FOR A LONG while nothing happened. The cold-drake seemed to have gone deaf, or else it no longer cared for any hope or promise that a gnat might offer. Maybe, now it was freed of its bonds, it would sink back down into its deep caverns, far away from the torment of light.
The wind faltered. The queen’s fleet struggled. Black ships rode up over one after another of her slower and more crippled ships. And the fire kept falling.
The earth drew a vast breath. For a long moment everything was still: air, sea, even the clash of ships.
The great worm rose. Gereint’s cry was more a yelp than the battlefield bellow he had intended. The queen’s mages raised the power they had been keeping in reserve, filling every sail and driving every hull away from the black ships.
The sea yawned. From the queen’s ship Gereint could see nothing with the eyes of his body, but his conjoined magic rode high above it all. The three of them together looked down from the height of heaven into the gulf of hell.
The depths of it were immeasurable, rimmed with teeth like spines of jagged rock. There was a shape around it, a vast blind head with buds of ears and hollows where eyes should be. It was pitted and scarred with eons of battles in the deep realms; its scales glistened darkly, as sharp as glass forged in the earth’s own fire.
Even now the king’s armies made no sound. The worm swallowed them, flesh and timber and steel, even the fire that fed the arrows it had rained upon the ships of Prydain.
It was larger than Gereint had thought. Much, much larger. It swallowed half a thousand ships and then more, the remnants of the queen’s fleet that had been too broken to escape.
Gereint quailed at the thought of speaking again to so enormous a creature, but it had listened to him before. It had to listen to him now.

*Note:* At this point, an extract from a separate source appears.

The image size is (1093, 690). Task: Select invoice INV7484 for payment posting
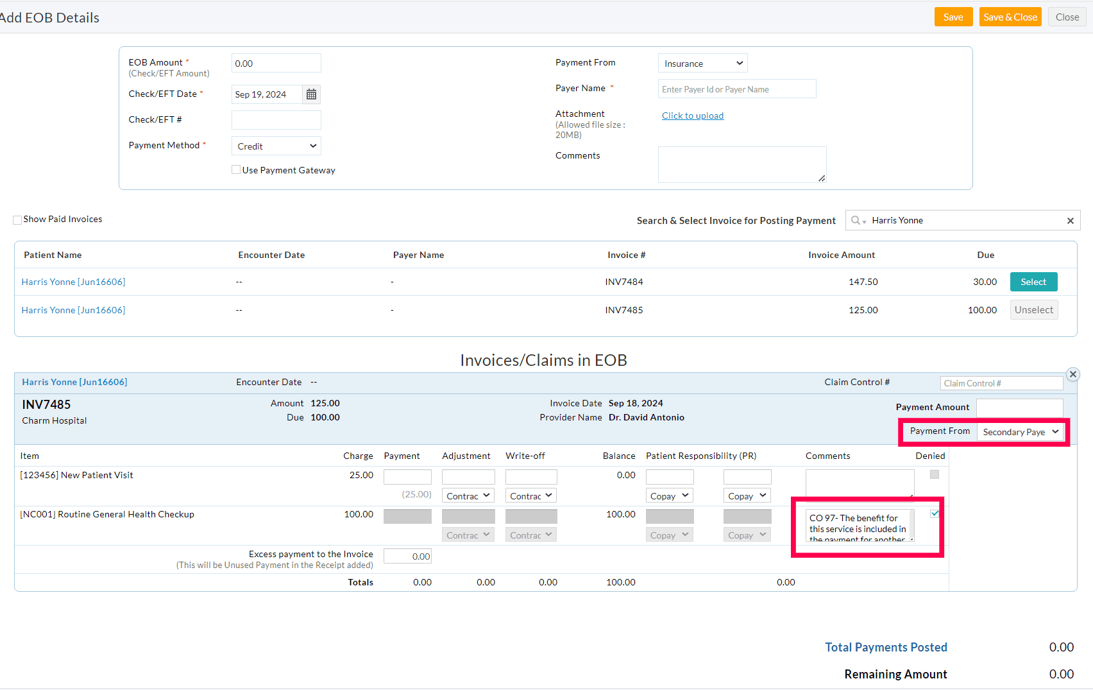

“Enough,” he said. It took all the strength he had, with Peredur and Averil at his back, to say that single word—as always, not to compel, only to ask.
The cold-drake gulped seawater and ships and morsels of living flesh. Mages flung spells at it even from the depths of its gullet; it shook them off.
“There,” said Gereint, opening his mind until it could see the three round-bellied ships that still clung to the open sea. He felt Averil inside him, coldly implacable; the words were hers, though his voice spoke them. “Those are your prey. Take them.”
The worm lashed sidewise. The sea roared into the emptiness it had left. It lunged toward the three ships.
Bolts of power smote it again and again. It never slowed. It surged upward, an unimaginable bulk, streaming water and fragments of ships and bits of weed and flotsam and broken bodies. It hung in air above the tossing masts.
Still suspended like an eye in heaven, Gereint saw tiny figures swarming mindlessly beneath the jaws of their destruction. The cold-drake dropped with all the weight of earth, full upon the king’s ships.
GEREINT REELED TO the deck of the queen’s ship. It pitched drunkenly in a sea gone mad. Water and air, air and water mingled in the howling dark.
The light Gereint had seen by, the light of his magic, had winked out. He was as blind as the cold-drake.
It had other senses than sight. So, as his body was tossed helplessly in the maelstrom, did he. He felt the great worm rise one last time to the darkened sky, jaws gaping as if to devour the stars.
The cold-drake bellowed, a sound so deep and broad and high that it filled the whole world and everything in it. It carried the beast down and down, out of air into water and out of water into earth, back to the darkness from which it had come.